The giant meat processor JBS received some more good news this week as the USDA ended a ban on raw beef imports from Brazil. The agency blocked Brazilian imports in 2017 on health and safety concerns. Otherwise, US efforts to isolate Iran have allowed it to take the position of biggest pistachio grower in the world. This deep-dive by Bloomberg looks at how geopolitics, climate change and resource mismanagement created challenges for Iranian producers, along with how investors are looking at new potential pistachio-growing countries, like Georgia, Uzbekistan, and Azerbaijan. 

China’s virus outbreak is having indirect but impactful consequences for the food industry worldwide, such as the fall in Chinese fertiliser production. India usually imports 50% of its diammonium phosphate from China but the lockdown of Hubei province is forcing India to look for alternative suppliers. In North Korea, the price of many basic goods started to fall again after a spike caused by the closure of the border with China. Sources reported that the price of imported goods dropped as distributors were forced to release their stocks.

China is also one of the largest producers of alternative sweeteners and Coca-Cola warned that the ongoing virus will lead to a shortage. Although China is the group’s third-biggest market, it expects that the coronavirus will only affect revenues by 1-2% in the quarter. Likewise, Danone said sales will be down about USD 100 million in the first quarter because of the virus. Danone also pledged to spend USD 2.2 billion over the next three years in order to “build climate change resilience” into the business. The money will go to reduce plastic waste and to lower the carbon footprint of its supply chain. 

The environment was also on the minds of British people as the UK is looking to launch post-Brexit trade talks. A YouGov poll showed that 57% of respondents thought the UK should enforce stricter environmental laws once it leaves the EU, while 37% said food safety standards should be strengthened, compared to 6% who thought they should be loosened. Moreover, farmers are worried as the environment secretary said he could not guarantee that food standards will not be lowered. British farmers are afraid they will be unable to compete amid cheap imports, funding cuts and a restriction on hiring immigrant workers.

Input data:
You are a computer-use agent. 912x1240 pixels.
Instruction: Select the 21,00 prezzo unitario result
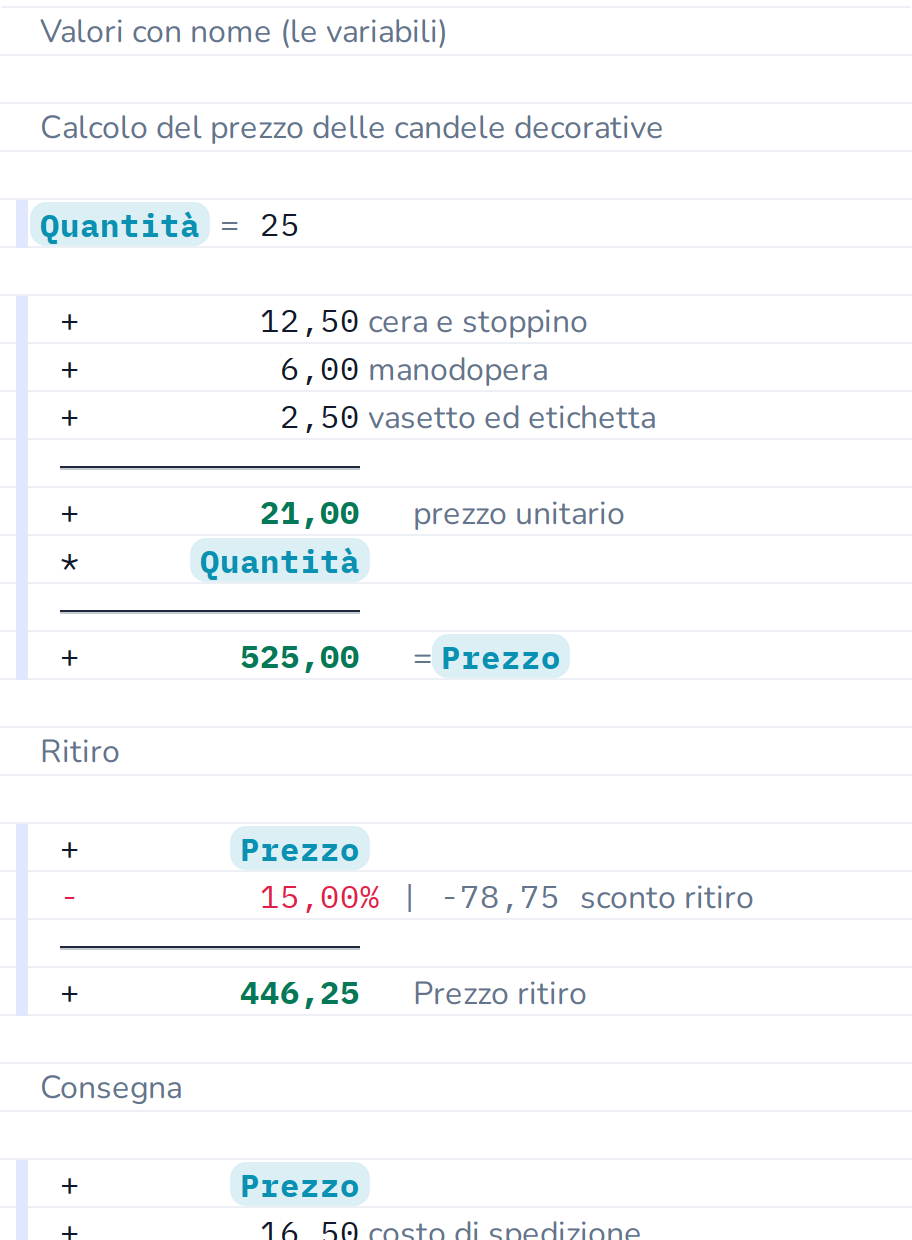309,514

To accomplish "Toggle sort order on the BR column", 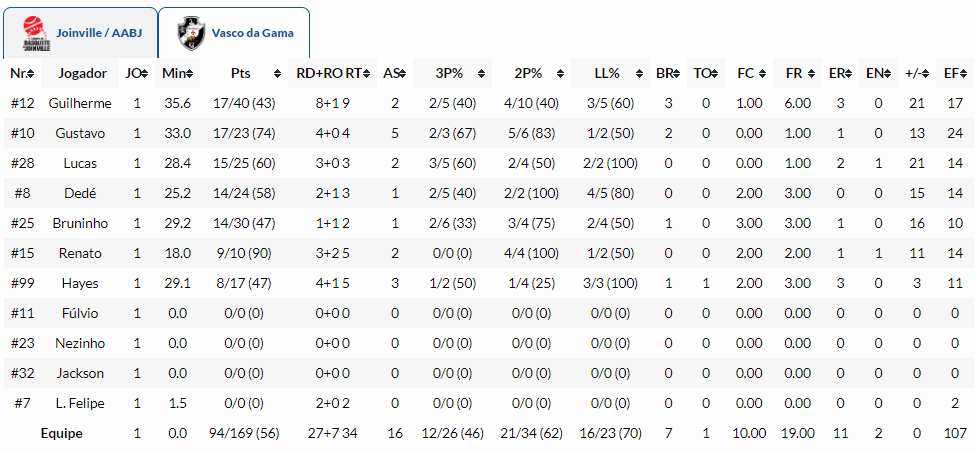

Parts of the exercise:
(a) In the food news roundup, list the countries named as new potential pistachio-growing places that investors are looking at.
(b) Answer these from the food news roundup:
(i) In what year did the USDA block beef imports from Brazil?
(ii) What share of its diammonium phosphate does India usually import from China?
(iii) How much did Danone pledge to spend over the next three years?
(c) Reproduce the food news roundup word for word, everything from "China is also" down to "its supply chain.".

Answers below:
(a) Georgia, Uzbekistan, Azerbaijan

(b)
(i) 2017
(ii) 50%
(iii) USD 2.2 billion

(c)
China is also one of the largest producers of alternative sweeteners and Coca-Cola warned that the ongoing virus will lead to a shortage. Although China is the group’s third-biggest market, it expects that the coronavirus will only affect revenues by 1-2% in the quarter. Likewise, Danone said sales will be down about USD 100 million in the first quarter because of the virus. Danone also pledged to spend USD 2.2 billion over the next three years in order to “build climate change resilience” into the business. The money will go to reduce plastic waste and to lower the carbon footprint of its supply chain.